When a particularly ethical person – depending who you are it might be Peter Singer or Martin Luther King, Evans cites Mother Teresa in his book – is brought up in conversation, it seems almost a requirement to express sincere admiration for them. Anybody with a shred of ethics, you might say, ought to give credit to people who’ve made sacrifices for what is right. And we do: we make statues, name things after people, and so on.
Kierkegaard had consistently harsh words for this practice. In his journals he writes that “admiration [speaking ethically] is suspiciously like an evasion”. One of his pseudonyms wrote that “what is [ethical] must therefore not be presented as an object for admiration, but as a requirement.” Evans concurs, writing that “there is nothing so conducive to sleep, ethically speaking, as admiration.”
Why is this? Psychologically, admiration creates a distance between the admirer and the admired. You admire people for great actions, feats of strength or cunning: things that you could not do yourself. Moreover, you admire people for doing things that are above and beyond the call of duty – “supererogatory” actions, in philosophical terms – not things that are expected of them. Cue Chris Rock’s famous stand-up routine about wanting credit. Finally, admiration gives you a false sense of accomplishment. “It is easy to convince myself I must be a fine fellow because of my great admiration for Mother Teresa,” Evans writes.

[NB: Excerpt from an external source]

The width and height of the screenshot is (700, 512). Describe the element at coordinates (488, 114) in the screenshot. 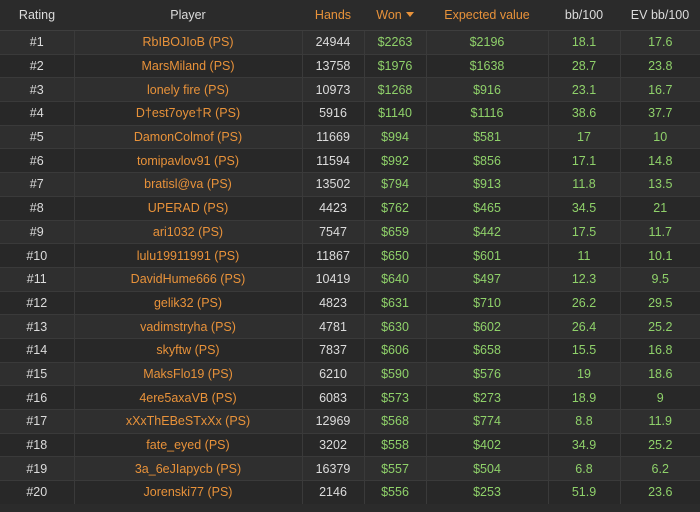

I see `row-expected-value: $1116` at that location.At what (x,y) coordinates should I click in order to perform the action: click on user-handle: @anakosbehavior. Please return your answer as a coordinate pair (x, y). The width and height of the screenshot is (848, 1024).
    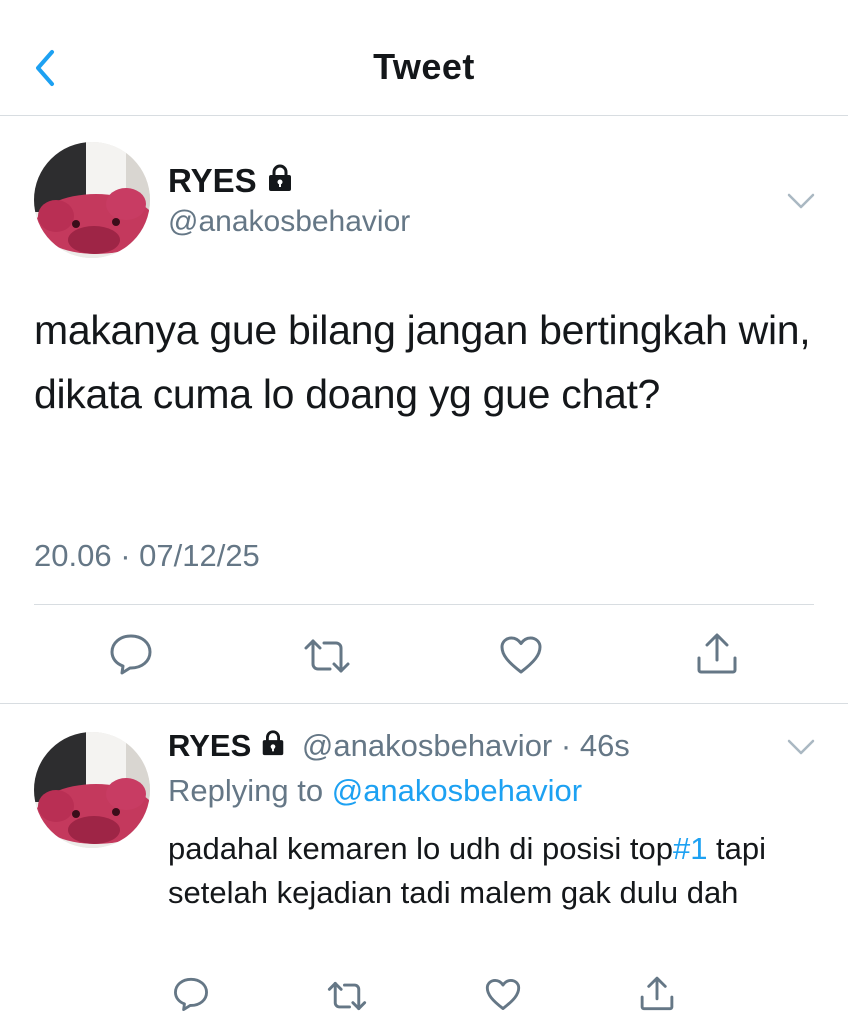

But aren’t some actions really deserving of admiration? Why is it wrong to admire people for going above and beyond the call of duty? Well. Kierkegaard wrote – and I agree – that there is no such thing as “above and beyond the call of duty”; that there is no line between the things ethically expected of you and the things that you could do if you wanted to be really ethical. Of course there is a social line between those two things: we do not publicly condemn people for not giving all their money to the poor and going off to volunteer in Africa. But this represents our moral weakness and desire for compromise, not some kind of fundamental fact about the way ethics works.